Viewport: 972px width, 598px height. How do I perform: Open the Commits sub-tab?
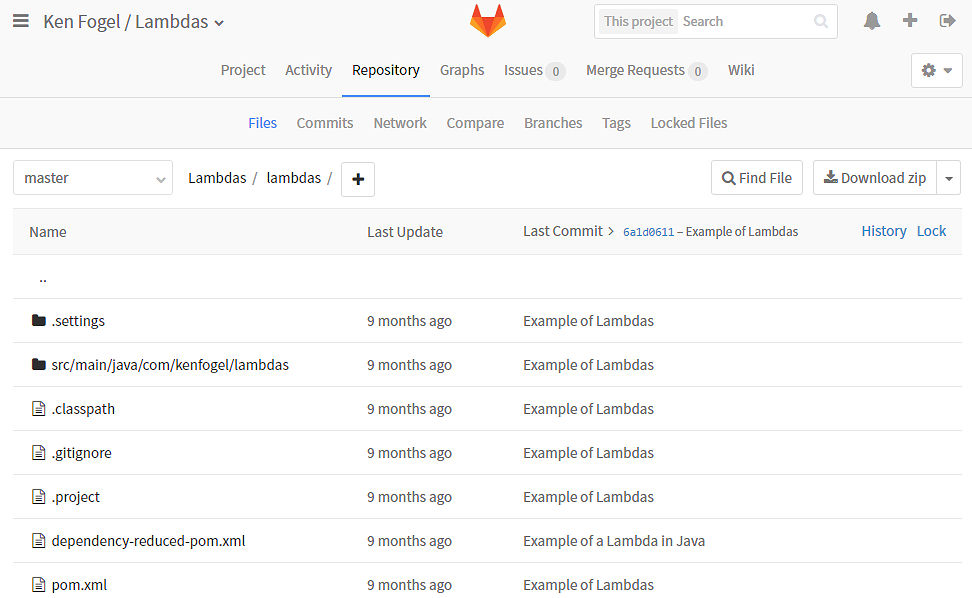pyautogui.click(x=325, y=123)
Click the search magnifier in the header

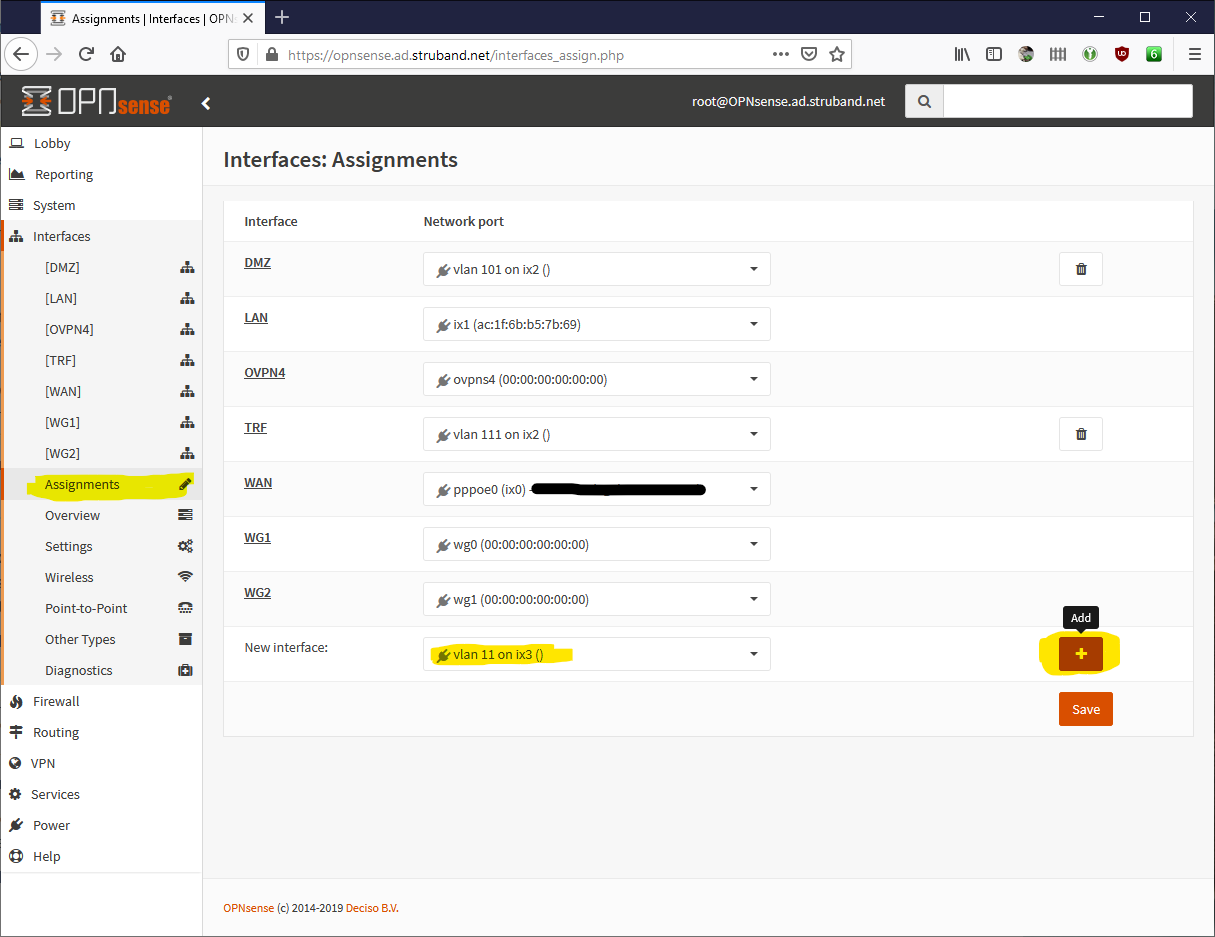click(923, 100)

***

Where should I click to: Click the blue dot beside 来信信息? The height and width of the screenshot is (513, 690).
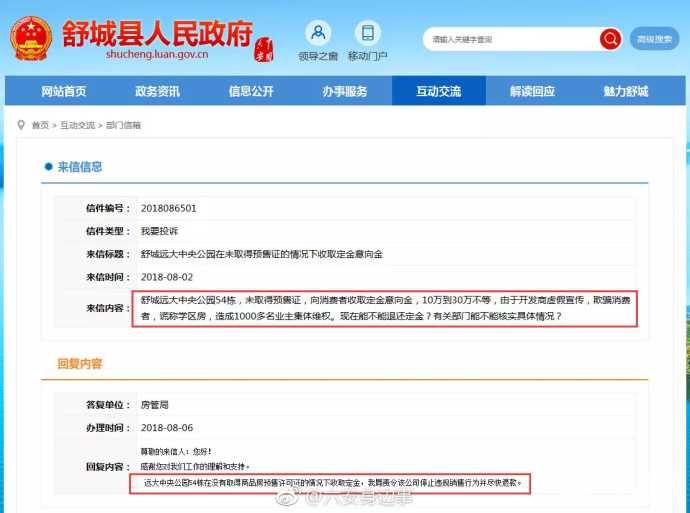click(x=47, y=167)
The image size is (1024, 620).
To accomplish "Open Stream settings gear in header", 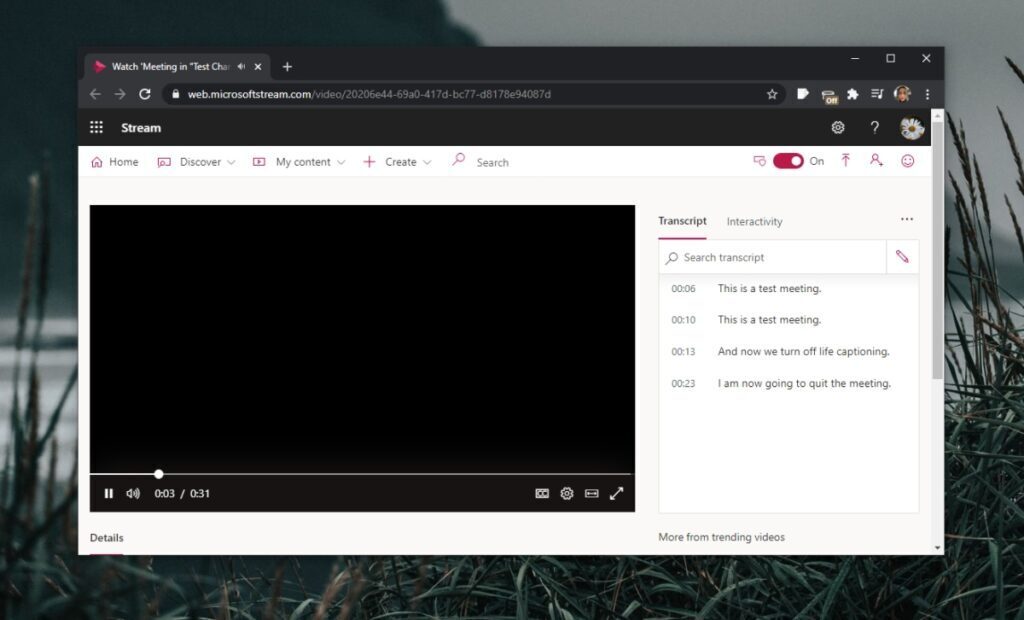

***

=== Your objective ===
Starting at the line with "Where should I" and finishing at the line with "Stream settings gear", copy the material above exactly, both lines included. Nothing else goes in, and no pictures.

=== Task result ===
Where should I click to: Click the blue dot beside 来信信息? The height and width of the screenshot is (513, 690).
click(x=47, y=167)
The image size is (1024, 620).
To accomplish "Open Stream settings gear in header", 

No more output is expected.